## Texte fourni
■ ■ ■ ■

La suite, on la connaît. L’entêtement de l’homme à se visser au fauteuil présidentiel, a eu pour effet de faire basculer le pays dans une guerre post-électorale aux conséquences désastreuses. Ailleurs, en Afrique, la tentation du 3e mandat fait tanguer des pays, quand elle n’en a pas précipité dans une spirale de violences. L’actualité récente donne de voir des pays en proie à une tourmente née de la velléité de certains chefs d’Etat, de s’arc-bouter au pouvoir. Envers et contre tout. Le Burundi est plongé dans un cycle de violence depuis que le président sortant, Pierre Nkurunziza, a réussi le tour de passe de s’offrir un 3e mandat.

En République démocratique du Congo ( Rdc) ou plus près de la Côte d’Ivoire, en Guinée Conakry, le quotidien des populations est affolé par les agitations sociopolitiques engendrées par des manifestations visant à faire barrage à une velléité de 3e mandat des présidents en exercice, Laurent Désiré Kabila et Alpha Condé. On pourrait multiplier les exemples qui en disent long sur le péril que fait courir à son peuple, un chef d’Etat tenté par l’aventure du 3e mandat. C’est pourquoi, le n°1 Ivoirien devrait saisir la moindre tribune, pour sortir de leur rêve, tous ceux qui, depuis quelque temps, lui font des appels du pied, visant à l’exhorter à briguer un 3e mandat.

■ ■ ■ ■

## Lignes de données
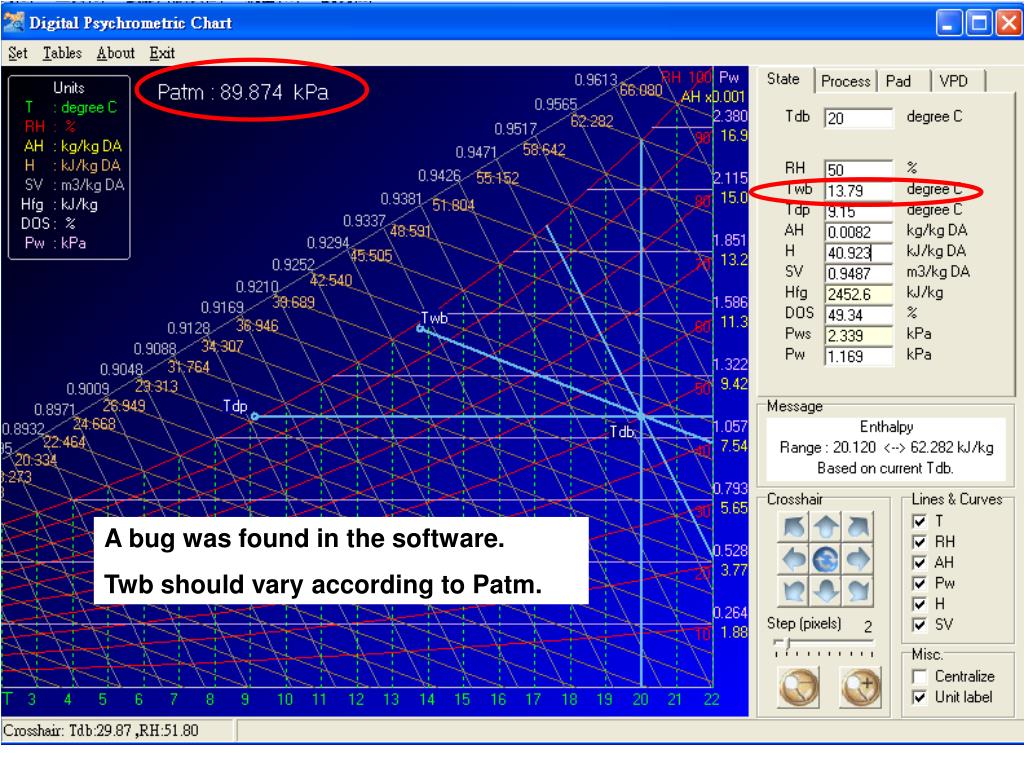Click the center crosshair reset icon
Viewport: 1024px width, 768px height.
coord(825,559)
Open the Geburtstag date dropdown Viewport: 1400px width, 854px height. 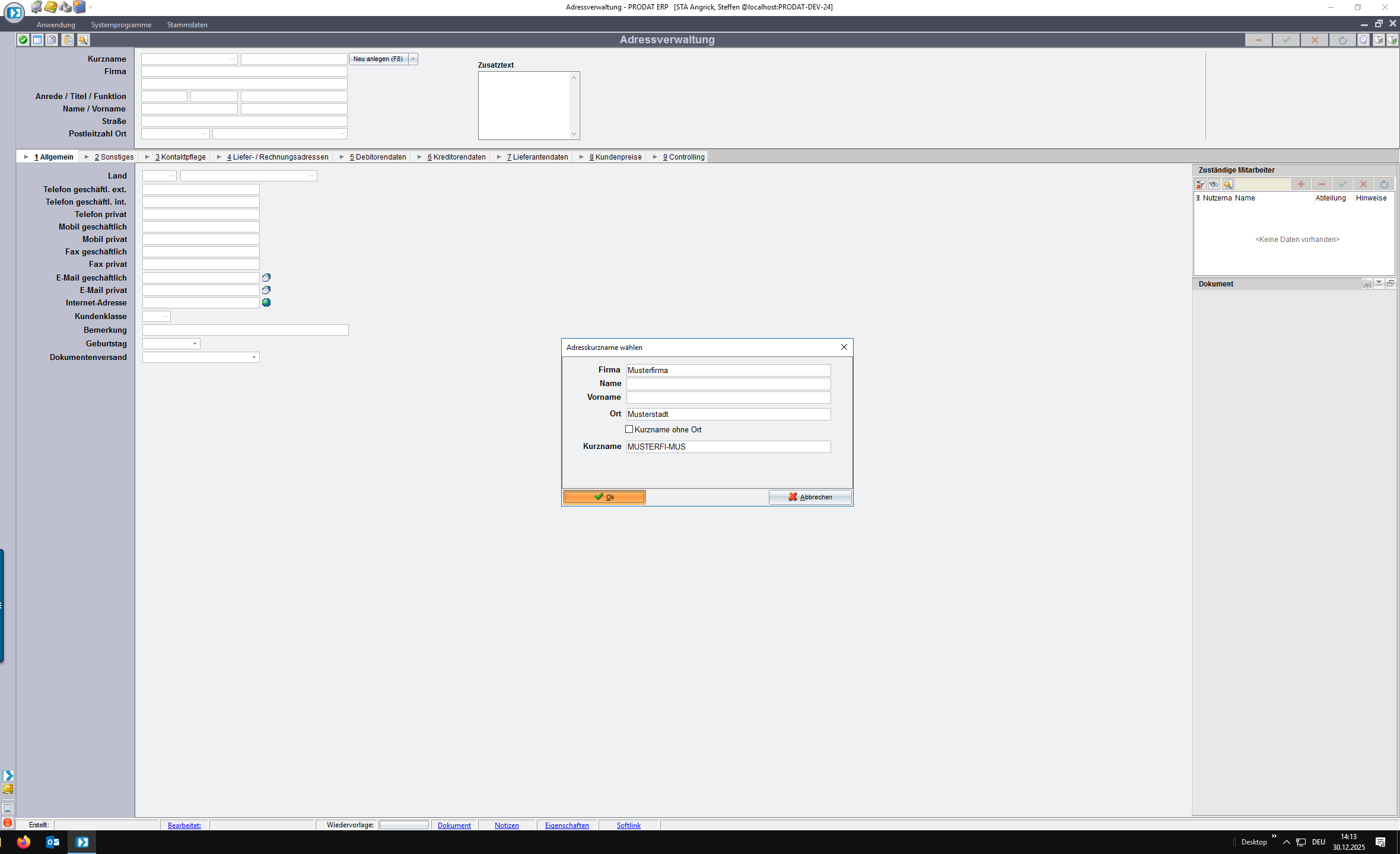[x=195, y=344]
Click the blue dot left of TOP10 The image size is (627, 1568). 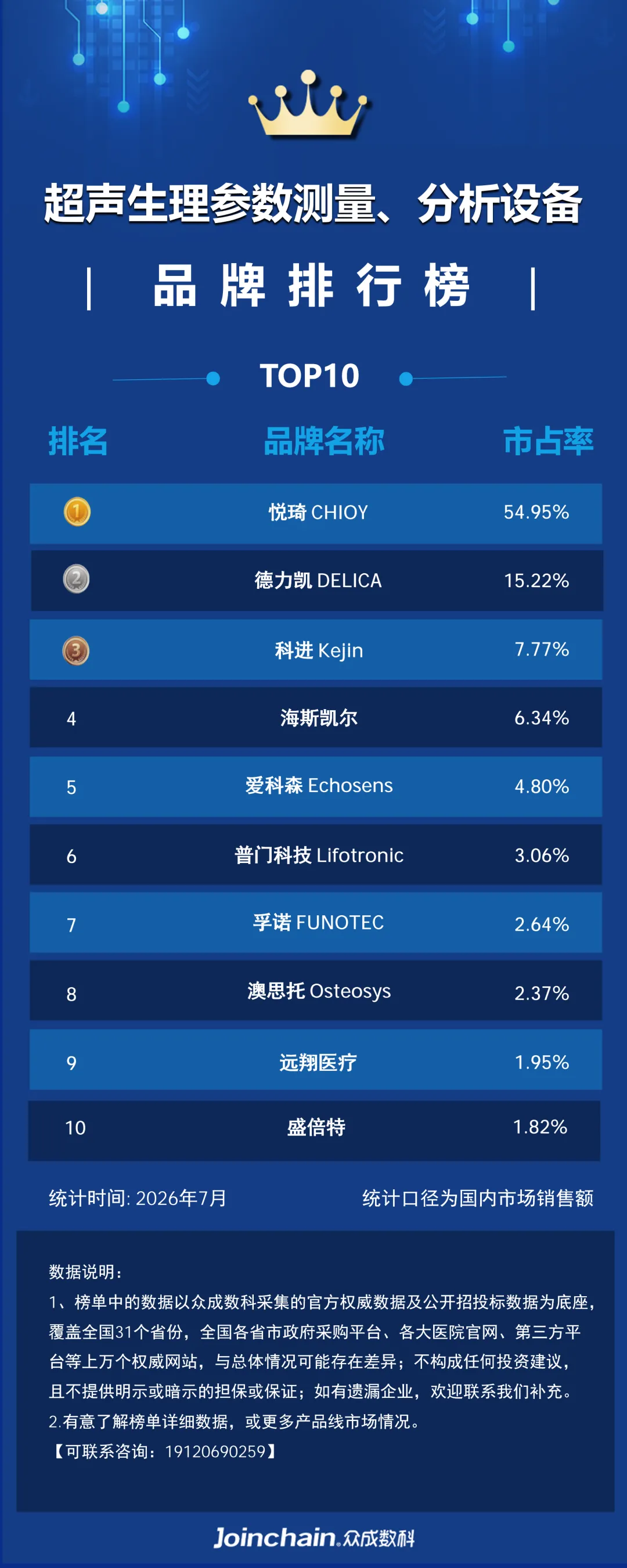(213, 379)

■ ■ ■ ■

## Demandes
1. D'après le texte fourni, quel président sortant s'est offert un 3e mandat au Burundi ?
2. Recopiez le passage du texte fourni en commençant par « La suite, on » et en continuant jusqu'à « s’offrir un 3e mandat. ».
Les enregistrements forment un contenu à part, indépendant du texte.

## Réponses
1. Pierre Nkurunziza.

2.
La suite, on la connaît. L’entêtement de l’homme à se visser au fauteuil présidentiel, a eu pour effet de faire basculer le pays dans une guerre post-électorale aux conséquences désastreuses. Ailleurs, en Afrique, la tentation du 3e mandat fait tanguer des pays, quand elle n’en a pas précipité dans une spirale de violences. L’actualité récente donne de voir des pays en proie à une tourmente née de la velléité de certains chefs d’Etat, de s’arc-bouter au pouvoir. Envers et contre tout. Le Burundi est plongé dans un cycle de violence depuis que le président sortant, Pierre Nkurunziza, a réussi le tour de passe de s’offrir un 3e mandat.